The model considers Google search volumes for 256 COVID-19-specific terms, such as “loss of taste,” “COVID-19 vaccine” and “cough,” together with core statistics like case counts and vaccination rates. It also has temporal and spatial components — terms representing the delay between today’s data and the future hospitalizations it predicts, and how closely connected different states are.
Every week, the model retrains itself using the past 56 days’ worth of data. This keeps the model from being weighed down by older data that don’t reflect how the virus acts now.
Turk previously developed a different model to predict COVID-19 hospitalizations on a local level for the Charlotte, North Carolina, metropolitan area. The new model developed by Yang and his colleagues uses a different method and is the first to make state- and national-level predictions using search data.

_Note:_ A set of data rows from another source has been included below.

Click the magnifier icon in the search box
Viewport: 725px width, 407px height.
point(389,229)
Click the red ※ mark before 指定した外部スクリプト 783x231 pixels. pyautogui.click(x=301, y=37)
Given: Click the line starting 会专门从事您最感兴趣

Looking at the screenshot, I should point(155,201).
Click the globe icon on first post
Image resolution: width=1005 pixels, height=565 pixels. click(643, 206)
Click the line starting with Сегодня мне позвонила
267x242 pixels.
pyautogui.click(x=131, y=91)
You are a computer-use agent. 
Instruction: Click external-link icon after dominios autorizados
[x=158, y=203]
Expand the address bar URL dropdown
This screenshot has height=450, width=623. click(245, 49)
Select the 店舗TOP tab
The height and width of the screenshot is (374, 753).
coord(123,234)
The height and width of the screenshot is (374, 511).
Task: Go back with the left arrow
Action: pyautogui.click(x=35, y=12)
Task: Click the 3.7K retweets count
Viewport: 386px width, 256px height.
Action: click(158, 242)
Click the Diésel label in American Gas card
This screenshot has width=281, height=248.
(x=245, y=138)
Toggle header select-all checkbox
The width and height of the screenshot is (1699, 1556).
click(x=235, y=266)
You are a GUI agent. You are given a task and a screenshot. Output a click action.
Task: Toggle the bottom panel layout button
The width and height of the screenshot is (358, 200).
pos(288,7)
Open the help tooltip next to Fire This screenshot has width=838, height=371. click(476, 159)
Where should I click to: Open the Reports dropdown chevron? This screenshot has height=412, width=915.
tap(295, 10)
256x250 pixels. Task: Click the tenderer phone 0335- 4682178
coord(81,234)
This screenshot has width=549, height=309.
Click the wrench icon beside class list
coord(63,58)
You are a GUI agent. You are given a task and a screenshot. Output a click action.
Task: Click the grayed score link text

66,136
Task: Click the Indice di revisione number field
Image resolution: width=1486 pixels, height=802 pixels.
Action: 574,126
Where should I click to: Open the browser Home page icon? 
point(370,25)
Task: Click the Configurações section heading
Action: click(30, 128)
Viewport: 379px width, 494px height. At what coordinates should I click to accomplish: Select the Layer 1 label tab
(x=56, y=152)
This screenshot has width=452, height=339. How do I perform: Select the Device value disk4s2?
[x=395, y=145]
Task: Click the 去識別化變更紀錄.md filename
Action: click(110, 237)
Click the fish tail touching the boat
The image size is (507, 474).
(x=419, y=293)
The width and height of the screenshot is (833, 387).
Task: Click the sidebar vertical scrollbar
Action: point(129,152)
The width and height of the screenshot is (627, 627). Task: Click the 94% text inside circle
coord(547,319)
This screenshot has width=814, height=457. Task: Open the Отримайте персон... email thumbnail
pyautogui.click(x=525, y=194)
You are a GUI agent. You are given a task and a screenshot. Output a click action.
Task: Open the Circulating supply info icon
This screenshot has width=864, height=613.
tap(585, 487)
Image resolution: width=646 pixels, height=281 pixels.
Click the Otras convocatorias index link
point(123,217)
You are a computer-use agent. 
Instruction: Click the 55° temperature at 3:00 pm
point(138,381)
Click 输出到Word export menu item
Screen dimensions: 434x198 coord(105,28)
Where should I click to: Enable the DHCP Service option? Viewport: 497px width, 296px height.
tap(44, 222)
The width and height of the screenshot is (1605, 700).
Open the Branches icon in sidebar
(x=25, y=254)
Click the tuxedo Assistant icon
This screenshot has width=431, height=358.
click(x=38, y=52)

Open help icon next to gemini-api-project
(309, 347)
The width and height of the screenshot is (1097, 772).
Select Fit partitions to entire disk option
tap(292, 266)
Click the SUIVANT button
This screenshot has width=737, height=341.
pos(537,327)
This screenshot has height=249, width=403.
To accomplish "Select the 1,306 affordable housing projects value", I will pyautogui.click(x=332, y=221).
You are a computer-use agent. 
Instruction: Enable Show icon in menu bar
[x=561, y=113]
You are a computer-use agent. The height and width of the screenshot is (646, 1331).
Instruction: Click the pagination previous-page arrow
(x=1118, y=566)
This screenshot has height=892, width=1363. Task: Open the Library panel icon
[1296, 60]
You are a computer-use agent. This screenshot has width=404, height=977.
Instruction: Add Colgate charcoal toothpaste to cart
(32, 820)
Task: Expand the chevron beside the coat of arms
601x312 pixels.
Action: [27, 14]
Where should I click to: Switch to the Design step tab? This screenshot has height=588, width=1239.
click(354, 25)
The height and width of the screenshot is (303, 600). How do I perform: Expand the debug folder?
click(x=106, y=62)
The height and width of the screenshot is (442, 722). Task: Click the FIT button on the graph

Turk was surprised by “just how harmonious” the result was with his earlier work.
“I mean, they’re basically looking at two different models, two different paths,” he said. “It’s a great example of science coming together.”
Using Google search data to make public health forecasts has downsides. For one, Google could stop allowing researchers to use the data at any time, something Yang admits is concerning to his colleagues.
‘Noise’ in searches
Additionally, search data are messy, with lots of random behavior that researchers call “noise,” and the quality varies regionally, so the information needs to be smoothed out during analysis using statistical methods.
Local linguistic quirks can introduce problems because people from different regions sometimes use different words to describe the same thing, as can media coverage when it either raises or calms pandemic fears, Yang said. Privacy protections also introduce complications — user data are aggregated and injected with extra noise before publishing, a protection that makes it impossible to fish out individual users’ information from the public dataset.
Running the model with search data alone didn’t work as well as the model with search data and conventional metrics. Taking out search data and using only conventional COVID-19 metrics to make predictions also hurt the new model’s performance. This indicates that, for this model, the magic is in the mix — both conventional COVID-19 metrics and Google Trends data contain information that is useful for predicting hospitalizations.
“The fact that the data is valuable, and [the] data [is] difficult to process are two independent questions. There [is] information in there,” Yang said. “I can talk to my mom about this. It’s very simple, just intuitive. … If we are able to capture that intuition, I think that’s what makes things work.”